• _Excerpt to read_

— BEGIN —

I guess the question has two parts: the first is that if this is the catalyst the begins prosecutions: probably not.  Mueller is not going to go forward until he is ready.  He wants his case more than airtight, he wants it utterly impenetrable.  So this is just another piece in that. A fairly significant piece, I think, but still just a piece. I think he’s going to wait until he can go after the president, if possible.

 

However, it’s also just a blatant and explicit example of what previously was just rumor, implication, and inference.  There is no getting around what this meeting meant, especially as it turns out that possibly the whole Duma was in attendance. Kushner’s increasingly changing story of meeting with Russians (and Sessions’ just utterly offensive blank pages) are going to give this thing even more legs.

 

Sam Dieffenwierth

I’d say it’s a small piece of a larger effort. The President might be called “Teflon Don” for his Reagan-like way of deflecting negative news stories and this latest revelation is no exception. It’s big, but I seriously doubt that it’s big -enough-.

 

Josh

Nothing’s big enough when the Republican party is determined to let him slide on anything. He could pull a Smiler on national television and they’d just mumble concern and sit on their hands.

— END —

• _Information provided_

— BEGIN —

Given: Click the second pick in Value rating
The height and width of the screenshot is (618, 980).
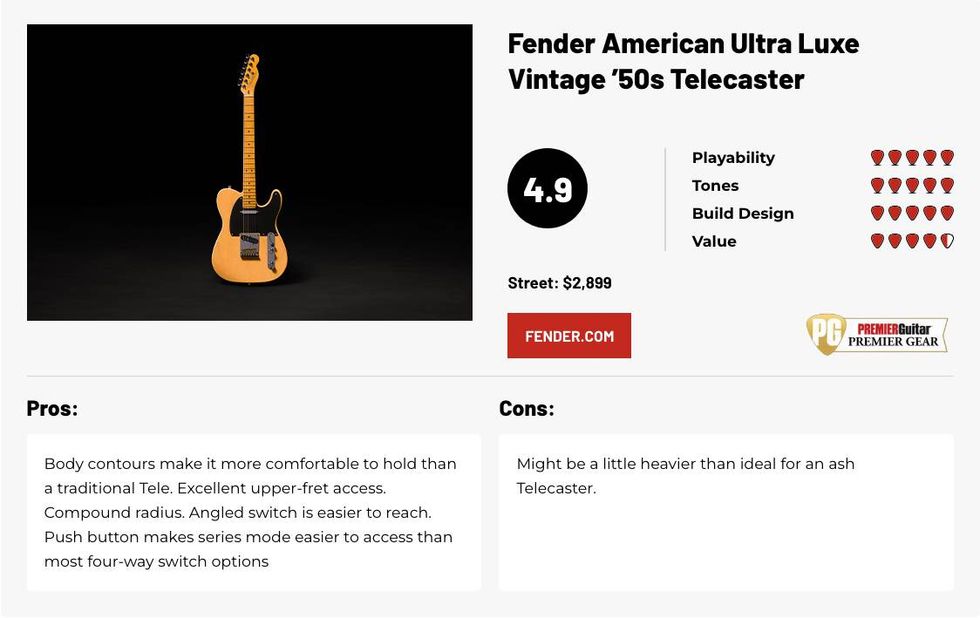Looking at the screenshot, I should click(x=895, y=241).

— END —

• _Required tasks_
1) Answer these from the Mueller discussion:
(a) What does the first comment say Mueller wants his case to be?
(b) Which nickname for the President does Sam Dieffenwierth mention?
(c) According to Josh, what is the Republican party determined to do?
2) How would you sum up the Mueller discussion in two sentences?
Base your answers only on the text.

• _Answers in order_
1)
(a) More than airtight: utterly impenetrable.
(b) "Teflon Don."
(c) Let him slide on anything.

2) The first comment says the revelation probably won't set off prosecutions, since Mueller will wait until his case is utterly impenetrable, but the meeting makes explicit what was previously rumor, and Kushner's changing story and Sessions' blank pages will give it more legs. Sam Dieffenwierth calls it a small piece of a larger effort and doubts it is big enough, given the President's Reagan-like way of deflecting negative news, and Josh says nothing is big enough when the Republican party is determined to let him slide.